PROBLEM DETAILS. Pictures do not belong in your copy. Repeat all the other data exactly.

[Saved data entries]
§ §

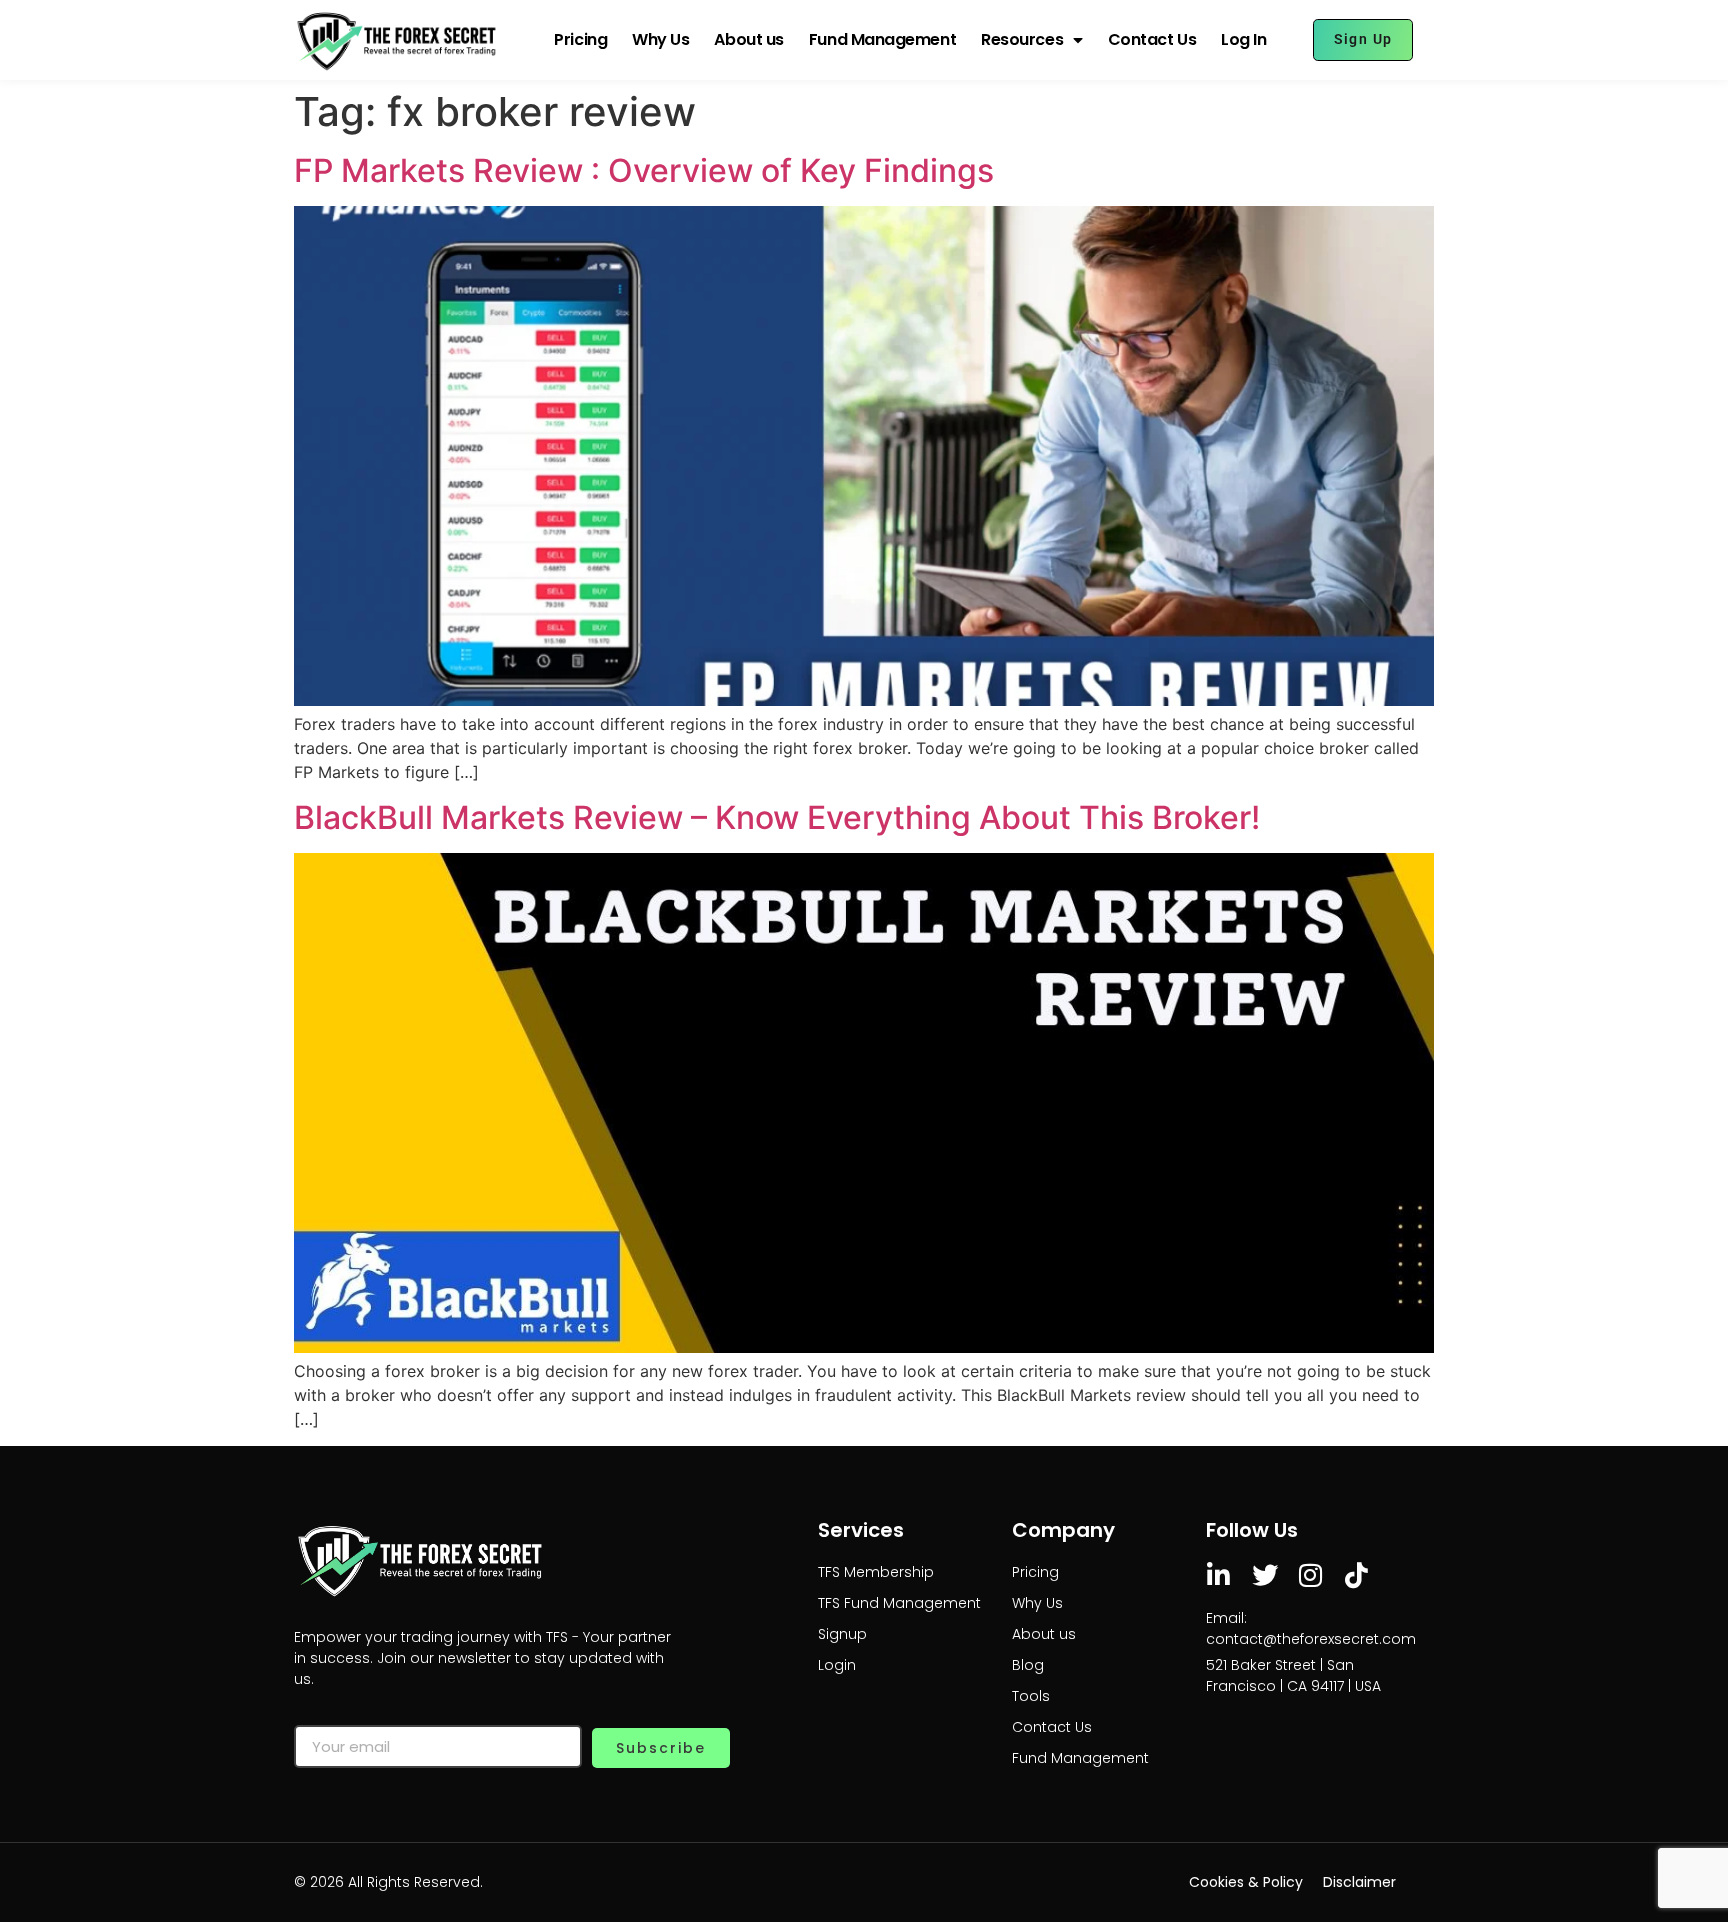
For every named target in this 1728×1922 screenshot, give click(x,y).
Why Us (660, 39)
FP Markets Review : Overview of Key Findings (644, 170)
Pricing (580, 39)
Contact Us (1152, 39)
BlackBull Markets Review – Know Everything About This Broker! (777, 817)
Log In (1243, 39)
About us (748, 39)
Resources (1022, 39)
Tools (1031, 1696)
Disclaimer (1359, 1882)
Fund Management (882, 39)
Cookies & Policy (1246, 1882)
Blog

§ §

YOUR SOLUTION.
For every named target in this 1728×1922 screenshot, give click(x,y).
Why Us (660, 39)
FP Markets Review : Overview of Key Findings (644, 170)
Pricing (580, 39)
Contact Us (1152, 39)
BlackBull Markets Review – Know Everything About This Broker! (777, 817)
Log In (1243, 39)
About us (748, 39)
Resources (1022, 39)
Tools (1031, 1696)
Disclaimer (1359, 1882)
Fund Management (882, 39)
Cookies & Policy (1246, 1882)
Blog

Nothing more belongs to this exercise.